- REQUIRED TASK
Reproduce each line of the data below unchanged, from first to last.
--*--
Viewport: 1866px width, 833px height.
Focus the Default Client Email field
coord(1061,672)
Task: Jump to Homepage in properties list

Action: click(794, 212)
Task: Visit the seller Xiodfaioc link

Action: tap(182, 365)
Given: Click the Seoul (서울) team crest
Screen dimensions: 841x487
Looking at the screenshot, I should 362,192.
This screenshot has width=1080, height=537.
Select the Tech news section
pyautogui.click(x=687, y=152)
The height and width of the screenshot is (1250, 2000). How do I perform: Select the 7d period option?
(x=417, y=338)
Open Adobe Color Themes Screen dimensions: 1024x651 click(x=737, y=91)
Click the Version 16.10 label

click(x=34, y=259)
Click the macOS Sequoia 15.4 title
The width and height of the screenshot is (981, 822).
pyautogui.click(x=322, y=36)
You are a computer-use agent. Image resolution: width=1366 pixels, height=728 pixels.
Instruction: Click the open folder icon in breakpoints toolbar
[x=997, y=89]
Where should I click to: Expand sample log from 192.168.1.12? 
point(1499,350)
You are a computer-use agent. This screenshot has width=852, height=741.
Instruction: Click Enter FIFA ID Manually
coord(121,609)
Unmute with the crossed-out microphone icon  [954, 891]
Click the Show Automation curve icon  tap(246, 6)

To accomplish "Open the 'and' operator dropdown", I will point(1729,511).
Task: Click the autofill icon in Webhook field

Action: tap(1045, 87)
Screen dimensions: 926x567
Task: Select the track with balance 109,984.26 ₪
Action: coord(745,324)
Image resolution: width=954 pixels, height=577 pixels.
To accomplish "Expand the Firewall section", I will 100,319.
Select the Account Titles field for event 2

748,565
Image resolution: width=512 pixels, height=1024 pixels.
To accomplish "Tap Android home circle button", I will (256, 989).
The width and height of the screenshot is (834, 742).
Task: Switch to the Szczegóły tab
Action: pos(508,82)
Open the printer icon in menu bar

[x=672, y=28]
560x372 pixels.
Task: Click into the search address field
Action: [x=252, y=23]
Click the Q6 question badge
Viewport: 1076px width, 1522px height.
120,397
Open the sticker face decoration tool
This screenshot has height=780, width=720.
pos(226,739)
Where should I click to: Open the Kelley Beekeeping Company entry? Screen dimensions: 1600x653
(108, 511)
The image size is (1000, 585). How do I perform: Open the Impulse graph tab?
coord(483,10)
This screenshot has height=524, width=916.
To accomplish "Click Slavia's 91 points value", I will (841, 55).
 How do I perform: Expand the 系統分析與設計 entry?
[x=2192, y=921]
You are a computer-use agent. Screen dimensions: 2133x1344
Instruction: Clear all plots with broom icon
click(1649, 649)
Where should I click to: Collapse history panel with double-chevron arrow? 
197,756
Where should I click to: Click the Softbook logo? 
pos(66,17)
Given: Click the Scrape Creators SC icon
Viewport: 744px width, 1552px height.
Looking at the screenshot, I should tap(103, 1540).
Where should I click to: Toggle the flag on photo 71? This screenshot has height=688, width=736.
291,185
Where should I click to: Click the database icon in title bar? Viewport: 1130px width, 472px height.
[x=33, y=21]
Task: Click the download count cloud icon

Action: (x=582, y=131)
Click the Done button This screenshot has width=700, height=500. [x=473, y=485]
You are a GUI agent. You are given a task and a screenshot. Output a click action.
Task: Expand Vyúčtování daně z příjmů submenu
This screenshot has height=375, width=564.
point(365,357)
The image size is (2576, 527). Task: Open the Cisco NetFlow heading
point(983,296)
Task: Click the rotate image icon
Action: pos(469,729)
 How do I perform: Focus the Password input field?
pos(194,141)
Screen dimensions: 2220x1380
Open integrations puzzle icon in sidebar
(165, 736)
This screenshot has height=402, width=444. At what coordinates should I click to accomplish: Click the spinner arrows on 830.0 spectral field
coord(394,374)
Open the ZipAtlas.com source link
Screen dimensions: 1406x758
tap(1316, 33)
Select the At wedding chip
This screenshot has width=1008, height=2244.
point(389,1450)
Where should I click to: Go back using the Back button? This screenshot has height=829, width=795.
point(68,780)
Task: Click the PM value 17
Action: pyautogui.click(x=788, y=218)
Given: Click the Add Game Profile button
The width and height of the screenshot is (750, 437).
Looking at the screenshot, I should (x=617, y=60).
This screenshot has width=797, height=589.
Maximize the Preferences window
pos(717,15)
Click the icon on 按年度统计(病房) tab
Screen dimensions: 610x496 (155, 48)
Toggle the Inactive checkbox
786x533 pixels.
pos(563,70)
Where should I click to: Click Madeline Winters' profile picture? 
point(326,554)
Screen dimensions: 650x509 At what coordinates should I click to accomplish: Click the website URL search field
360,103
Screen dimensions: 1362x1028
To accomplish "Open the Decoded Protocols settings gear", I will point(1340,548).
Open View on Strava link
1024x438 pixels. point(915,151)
--*--
- COMPLETE RESPONSE
Viewport: 1866px width, 833px height.
Focus the Default Client Email field
coord(1061,672)
Task: Jump to Homepage in properties list

Action: click(794, 212)
Task: Visit the seller Xiodfaioc link

Action: tap(182, 365)
Given: Click the Seoul (서울) team crest
Screen dimensions: 841x487
Looking at the screenshot, I should 362,192.
This screenshot has width=1080, height=537.
Select the Tech news section
pyautogui.click(x=687, y=152)
The height and width of the screenshot is (1250, 2000). How do I perform: Select the 7d period option?
(x=417, y=338)
Open Adobe Color Themes Screen dimensions: 1024x651 click(x=737, y=91)
Click the Version 16.10 label

click(x=34, y=259)
Click the macOS Sequoia 15.4 title
The width and height of the screenshot is (981, 822).
pyautogui.click(x=322, y=36)
You are a computer-use agent. Image resolution: width=1366 pixels, height=728 pixels.
Instruction: Click the open folder icon in breakpoints toolbar
[x=997, y=89]
Where should I click to: Expand sample log from 192.168.1.12? 
point(1499,350)
You are a computer-use agent. This screenshot has width=852, height=741.
Instruction: Click Enter FIFA ID Manually
coord(121,609)
Unmute with the crossed-out microphone icon  [954, 891]
Click the Show Automation curve icon  tap(246, 6)

To accomplish "Open the 'and' operator dropdown", I will point(1729,511).
Task: Click the autofill icon in Webhook field

Action: tap(1045, 87)
Screen dimensions: 926x567
Task: Select the track with balance 109,984.26 ₪
Action: coord(745,324)
Image resolution: width=954 pixels, height=577 pixels.
To accomplish "Expand the Firewall section", I will 100,319.
Select the Account Titles field for event 2

748,565
Image resolution: width=512 pixels, height=1024 pixels.
To accomplish "Tap Android home circle button", I will (256, 989).
The width and height of the screenshot is (834, 742).
Task: Switch to the Szczegóły tab
Action: pos(508,82)
Open the printer icon in menu bar

[x=672, y=28]
560x372 pixels.
Task: Click into the search address field
Action: [x=252, y=23]
Click the Q6 question badge
Viewport: 1076px width, 1522px height.
120,397
Open the sticker face decoration tool
This screenshot has height=780, width=720.
pos(226,739)
Where should I click to: Open the Kelley Beekeeping Company entry? Screen dimensions: 1600x653
(108, 511)
The image size is (1000, 585). How do I perform: Open the Impulse graph tab?
coord(483,10)
This screenshot has height=524, width=916.
To accomplish "Click Slavia's 91 points value", I will (841, 55).
 How do I perform: Expand the 系統分析與設計 entry?
[x=2192, y=921]
You are a computer-use agent. Screen dimensions: 2133x1344
Instruction: Clear all plots with broom icon
click(1649, 649)
Where should I click to: Collapse history panel with double-chevron arrow? 
197,756
Where should I click to: Click the Softbook logo? 
pos(66,17)
Given: Click the Scrape Creators SC icon
Viewport: 744px width, 1552px height.
Looking at the screenshot, I should tap(103, 1540).
Where should I click to: Toggle the flag on photo 71? This screenshot has height=688, width=736.
291,185
Where should I click to: Click the database icon in title bar? Viewport: 1130px width, 472px height.
[x=33, y=21]
Task: Click the download count cloud icon

Action: (x=582, y=131)
Click the Done button This screenshot has width=700, height=500. [x=473, y=485]
You are a GUI agent. You are given a task and a screenshot. Output a click action.
Task: Expand Vyúčtování daně z příjmů submenu
This screenshot has height=375, width=564.
point(365,357)
The image size is (2576, 527). Task: Open the Cisco NetFlow heading
point(983,296)
Task: Click the rotate image icon
Action: pos(469,729)
 How do I perform: Focus the Password input field?
pos(194,141)
Screen dimensions: 2220x1380
Open integrations puzzle icon in sidebar
(165, 736)
This screenshot has height=402, width=444. At what coordinates should I click to accomplish: Click the spinner arrows on 830.0 spectral field
coord(394,374)
Open the ZipAtlas.com source link
Screen dimensions: 1406x758
tap(1316, 33)
Select the At wedding chip
This screenshot has width=1008, height=2244.
point(389,1450)
Where should I click to: Go back using the Back button? This screenshot has height=829, width=795.
point(68,780)
Task: Click the PM value 17
Action: pyautogui.click(x=788, y=218)
Given: Click the Add Game Profile button
The width and height of the screenshot is (750, 437).
Looking at the screenshot, I should (x=617, y=60).
This screenshot has width=797, height=589.
Maximize the Preferences window
pos(717,15)
Click the icon on 按年度统计(病房) tab
Screen dimensions: 610x496 (155, 48)
Toggle the Inactive checkbox
786x533 pixels.
pos(563,70)
Where should I click to: Click Madeline Winters' profile picture? 
point(326,554)
Screen dimensions: 650x509 At what coordinates should I click to accomplish: Click the website URL search field
360,103
Screen dimensions: 1362x1028
To accomplish "Open the Decoded Protocols settings gear", I will point(1340,548).
Open View on Strava link
1024x438 pixels. point(915,151)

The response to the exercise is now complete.